» **AIM OF THE EXERCISE**:
Look through the lines below, find those with the word "link", and copy them.

Pixel coordinate grounding data:
═══
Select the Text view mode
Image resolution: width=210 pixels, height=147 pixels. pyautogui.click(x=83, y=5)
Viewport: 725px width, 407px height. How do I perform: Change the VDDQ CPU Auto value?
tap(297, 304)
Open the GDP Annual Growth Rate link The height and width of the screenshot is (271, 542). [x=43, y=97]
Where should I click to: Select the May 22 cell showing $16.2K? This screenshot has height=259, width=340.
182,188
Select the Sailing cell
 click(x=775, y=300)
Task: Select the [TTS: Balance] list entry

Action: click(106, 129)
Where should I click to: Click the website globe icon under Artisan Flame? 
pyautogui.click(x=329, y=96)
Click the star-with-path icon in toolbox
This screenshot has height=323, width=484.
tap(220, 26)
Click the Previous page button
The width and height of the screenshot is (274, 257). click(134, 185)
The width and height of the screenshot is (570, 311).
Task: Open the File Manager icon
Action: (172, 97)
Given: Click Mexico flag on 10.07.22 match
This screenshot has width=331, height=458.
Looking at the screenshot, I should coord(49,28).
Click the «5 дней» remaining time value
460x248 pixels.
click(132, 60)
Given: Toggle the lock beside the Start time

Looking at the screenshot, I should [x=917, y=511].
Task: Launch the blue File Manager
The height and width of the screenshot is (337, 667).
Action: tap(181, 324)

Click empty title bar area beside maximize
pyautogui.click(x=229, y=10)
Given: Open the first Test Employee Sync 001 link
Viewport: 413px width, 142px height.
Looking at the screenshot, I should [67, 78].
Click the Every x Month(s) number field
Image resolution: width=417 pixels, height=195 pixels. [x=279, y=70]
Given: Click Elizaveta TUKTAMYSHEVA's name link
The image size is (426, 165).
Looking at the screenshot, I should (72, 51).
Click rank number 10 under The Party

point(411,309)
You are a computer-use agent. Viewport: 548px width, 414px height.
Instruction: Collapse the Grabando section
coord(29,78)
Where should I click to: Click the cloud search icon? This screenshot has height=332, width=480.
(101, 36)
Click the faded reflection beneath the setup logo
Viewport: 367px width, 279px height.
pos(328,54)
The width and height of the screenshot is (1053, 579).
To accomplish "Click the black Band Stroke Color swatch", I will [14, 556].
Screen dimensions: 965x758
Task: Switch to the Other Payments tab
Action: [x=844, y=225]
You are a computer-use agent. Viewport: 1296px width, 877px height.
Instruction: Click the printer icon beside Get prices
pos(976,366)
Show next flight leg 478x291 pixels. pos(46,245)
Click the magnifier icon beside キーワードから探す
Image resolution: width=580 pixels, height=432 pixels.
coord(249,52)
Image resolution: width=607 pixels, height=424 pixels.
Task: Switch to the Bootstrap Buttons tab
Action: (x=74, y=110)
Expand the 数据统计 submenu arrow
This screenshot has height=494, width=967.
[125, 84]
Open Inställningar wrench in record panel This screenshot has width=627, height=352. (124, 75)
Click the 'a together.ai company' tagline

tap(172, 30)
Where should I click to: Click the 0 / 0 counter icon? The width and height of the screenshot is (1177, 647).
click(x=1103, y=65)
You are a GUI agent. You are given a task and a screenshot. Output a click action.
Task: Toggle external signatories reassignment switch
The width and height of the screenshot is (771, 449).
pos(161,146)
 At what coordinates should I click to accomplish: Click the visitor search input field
═══
» **THE ANSWER**:
Open the GDP Annual Growth Rate link The height and width of the screenshot is (271, 542). [x=43, y=97]
Given: Open the first Test Employee Sync 001 link
Given: Click Elizaveta TUKTAMYSHEVA's name link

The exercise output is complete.